The judge overseeing the court case between the NFL and its players ordered both sides back to the negotiating table Monday, with a Minneapolis magistrate judge to serve as referee.

Judge Susan Richard Nelson ordered the two sides of the NFL labor battle back to Minnesota to begin talks Thursday at 9 a.m. The mediation will be held before magistrate judge Arthur J. Boylan, who has been in that position since 1996.

Holding the mediation talks in the Minnesota court is a modest win for the players, who preferred that venue. If the dispute it settled in court, the NFL could remain under judicial oversight, as it has been since the 1993 anti-trust case concluded. The league has badly wanted to get out from under the court's eyes, but players have had success bringing their challenges through the legal system. The league wanted talks to take place back in Washington with federal mediator George Cohen. Other sports leagues rely on arbitration to resolve labor disputes, not courts.

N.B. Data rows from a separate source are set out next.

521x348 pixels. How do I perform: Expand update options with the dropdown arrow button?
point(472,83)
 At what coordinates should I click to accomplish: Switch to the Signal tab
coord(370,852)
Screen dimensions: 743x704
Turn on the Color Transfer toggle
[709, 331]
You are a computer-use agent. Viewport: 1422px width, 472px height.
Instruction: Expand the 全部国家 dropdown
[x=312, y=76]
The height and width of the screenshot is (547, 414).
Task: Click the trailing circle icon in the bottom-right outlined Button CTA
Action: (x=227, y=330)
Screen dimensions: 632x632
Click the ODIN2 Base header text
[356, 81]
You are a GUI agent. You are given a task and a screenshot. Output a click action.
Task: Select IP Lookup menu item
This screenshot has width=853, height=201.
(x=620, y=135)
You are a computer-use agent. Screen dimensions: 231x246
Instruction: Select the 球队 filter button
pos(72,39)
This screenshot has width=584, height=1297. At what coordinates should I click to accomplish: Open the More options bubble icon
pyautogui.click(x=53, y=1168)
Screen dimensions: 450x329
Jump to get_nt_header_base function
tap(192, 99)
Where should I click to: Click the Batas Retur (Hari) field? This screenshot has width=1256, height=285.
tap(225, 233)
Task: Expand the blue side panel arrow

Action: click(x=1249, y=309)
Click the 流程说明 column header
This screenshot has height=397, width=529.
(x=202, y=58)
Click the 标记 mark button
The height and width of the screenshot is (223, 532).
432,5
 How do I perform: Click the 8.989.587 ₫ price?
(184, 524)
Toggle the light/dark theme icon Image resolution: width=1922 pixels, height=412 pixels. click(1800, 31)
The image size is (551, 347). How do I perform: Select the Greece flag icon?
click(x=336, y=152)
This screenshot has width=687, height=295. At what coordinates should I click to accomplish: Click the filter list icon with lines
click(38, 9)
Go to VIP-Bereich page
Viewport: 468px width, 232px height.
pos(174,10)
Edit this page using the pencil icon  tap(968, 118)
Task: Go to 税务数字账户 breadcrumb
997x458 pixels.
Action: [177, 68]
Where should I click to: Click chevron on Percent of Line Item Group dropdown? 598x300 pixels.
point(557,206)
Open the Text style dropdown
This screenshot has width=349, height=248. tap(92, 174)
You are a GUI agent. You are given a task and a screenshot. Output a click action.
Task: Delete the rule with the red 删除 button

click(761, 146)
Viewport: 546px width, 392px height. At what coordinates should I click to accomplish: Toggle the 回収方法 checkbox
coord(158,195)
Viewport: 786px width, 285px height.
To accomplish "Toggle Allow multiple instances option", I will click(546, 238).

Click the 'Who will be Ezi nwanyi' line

Boylan will first meet with the players' representatives Tuesday and league representatives Wednesday.

Nelson has urged the two sides to work out their dispute through negotiation, not litigation. She can force the players and owners to talk more, but there is no guarantee that another round of discussions will lead to a resolution. Each side could gain vast leverage with a court ruling that leaves the lockout in place (helping owners) or lifts it (helping players).

Even with the order for more talks, Nelson wrote that she is still considering the players' request for an injunction lifting the lockout and will make a ruling "in due course."